Table 1.Cameroon: Unit Labor Costs, 1995/96-1997/98(Indices 1995/96=100)
1995/961996/971997/98
Total Industry100.096.291.3
Manufactures100.096.493.8
Nonmanufactures100.095.188.2
Source: GIGAM; and Fund staff estimates.
Source: GIGAM; and Fund staff estimates.

B. Cameroon’s Trade Performance to 1997/98

16. The beneficial effects of the devaluation on competitiveness were helped by the recovery of world economic activity after 1994 and the strengthening of international primary commodity prices. The initial impact on overall export volumes was offset in part by declining oil production, while the full impact on non-oil exports was felt only with a long lag. The only major export sector to show an immediate response was cocoa, with the other sectors such as coffee, cotton, and forestry, showing no appreciable impact at first (Figure 5). In the case of coffee, it takes several years to prune and raise the output of even the existing tree stock. In the other sectors such as cotton, the weak pass through of international prices to producers may have contributed to the delayed export response, as export volumes picked up only in 1996/97. In the forestry sector, other factors, such as international demand and concession rights, have had a more significant impact on exports than international prices.

17. While non-oil exports generally appear to have grown significantly in volume terms since 1994, non-oil export volumes are estimated to have been little higher in 1997/98 than in 1991/92. The pass-through of prices to production has also been slow despite the major improvement in export prices.
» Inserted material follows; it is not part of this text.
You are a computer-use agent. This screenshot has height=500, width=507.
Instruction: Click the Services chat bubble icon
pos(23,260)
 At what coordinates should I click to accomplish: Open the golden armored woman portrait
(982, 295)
Given the long lags involved, overall export volumes in 1998/99 are not expected to be significantly affected by the recent deterioration in the terms of trade. The main exception is forestry where exports have been hit by a sharp fall in demand in the Asian markets (which has only been partly offset by higher exports of higher-value logs to Europe).

18. In the industrial sector, much of the subsequent growth in export volumes after 1995/96 reflects trade reforms rather than the 1994 devaluation.9 One reason may be that the devaluation was insufficient to change the incentive structure decisively and that firms are still shackled by the institutional environment and infrastructure problems. Detailed information on the response of the manufacturing production is again limited, although available data from a survey of 39 manufacturing enterprises show that exports destined outside the CEMAC region increased by 10.1 percent in volume terms in 1996/97, and by 5.1 percent in 1997/98 before falling by 18.5 percent in the first quarter of 1998/99 (mainly owing to weak international prices of Cameroon’s main exports, notably oil, logs, cotton, cacao, and aluminum). The growth of exports to the CEMAC countries has been more dramatic, mainly because of the impact of tariff reductions and, possibly, some trade diversion away from non-CEMAC markets. Based on the GICAM survey, exports to the CEMAC countries increased by 12.3 percent in 1996/97, 54.8 percent in 1997/98, and 29.8 percent in the first quarter of 1998/99.
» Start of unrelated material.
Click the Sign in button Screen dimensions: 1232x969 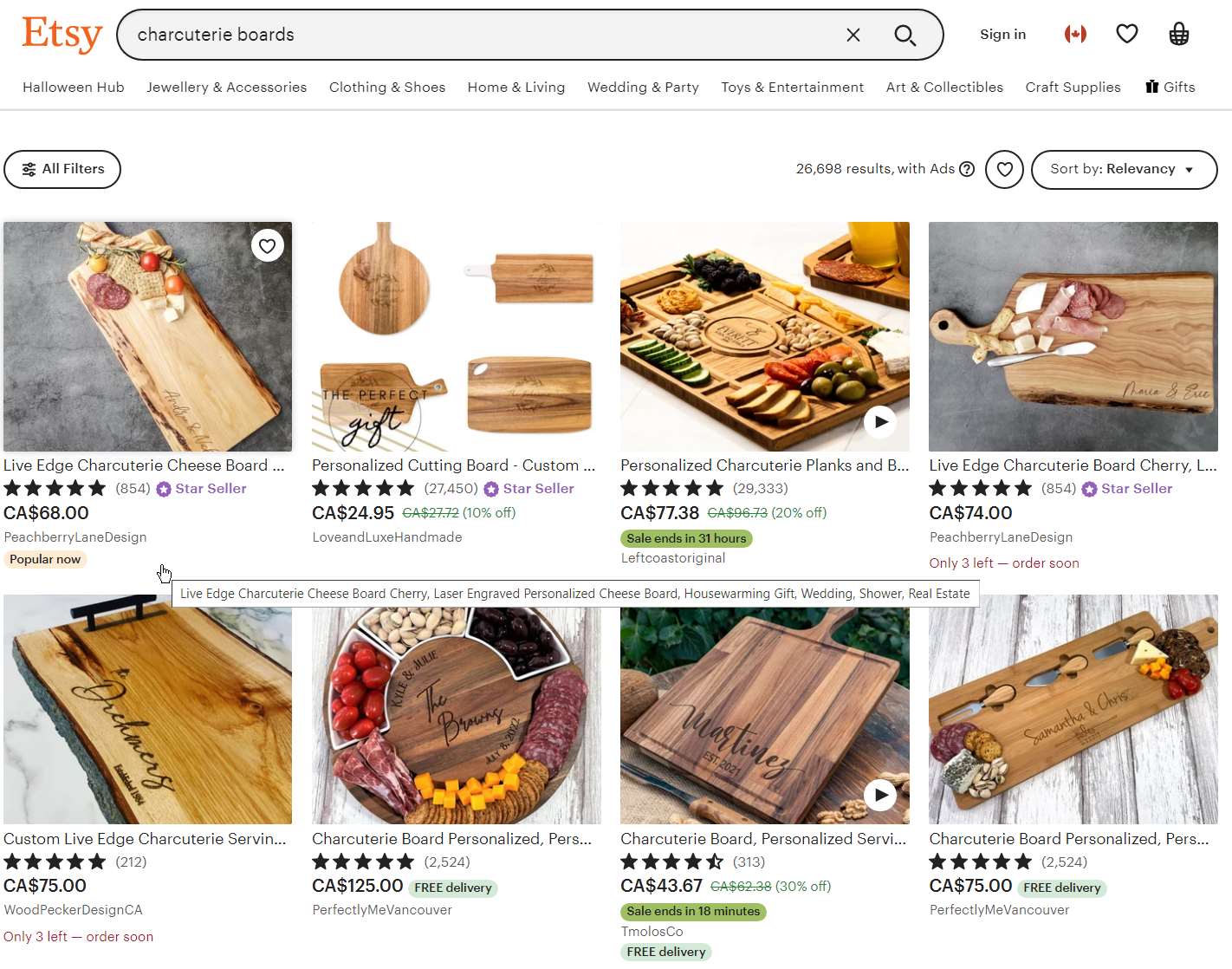click(x=1002, y=35)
Figure 5.Cameroon: Non-Oil Export Volumes and Prices, 1989/90-1997/98 1/

(Indices 1989/90=100; volumes (bars), left axis; prices (lines), right axis)

Sources: Cameroon authorities and Fund staff estimates.

1/ Fiscal year begins in July.

19. Studies of manufacturing behavior in Cameroon have indicated that virtually all of the export expansion in both traditional and nontraditional export sectors can be attributed to existing firms.10 Sullivan et al (1996), using a model of exporting behavior that controls for unobserved heterogeneity, has shown that start-up costs play a substantial role under virtually any assumption.11 That is, exporters that have already established themselves in foreign markets, set-up distribution networks, and learned to deal with port authority and customs officials, will be more inclined to export than those that have not (qualifying for free trade zone status also involves considerable effort). More generally, production in Cameroon appears to be concentrated in medium- and large-scale production facilities with little indication of growth in smaller and micro-sized firms. The dynamics of firm growth in African economies has received a good deal of attention in recent years, as small firms are regarded as a source of entrepreneurial dynamism and employment creation. Recent information on firm growth is scarce, however, although a World Bank study in 1993 showed that less than 25 percent of large firms in Cameroon (employing over 100 workers), had their origin in small firms (with less than 50 workers). This number is well below that in comparable countries, comparing with 55 percent in Kenya and 40 percent in Ghana.12 Some of the constraints that may have impeded the “graduation” of small and medium-sized firms are looked at in the following section.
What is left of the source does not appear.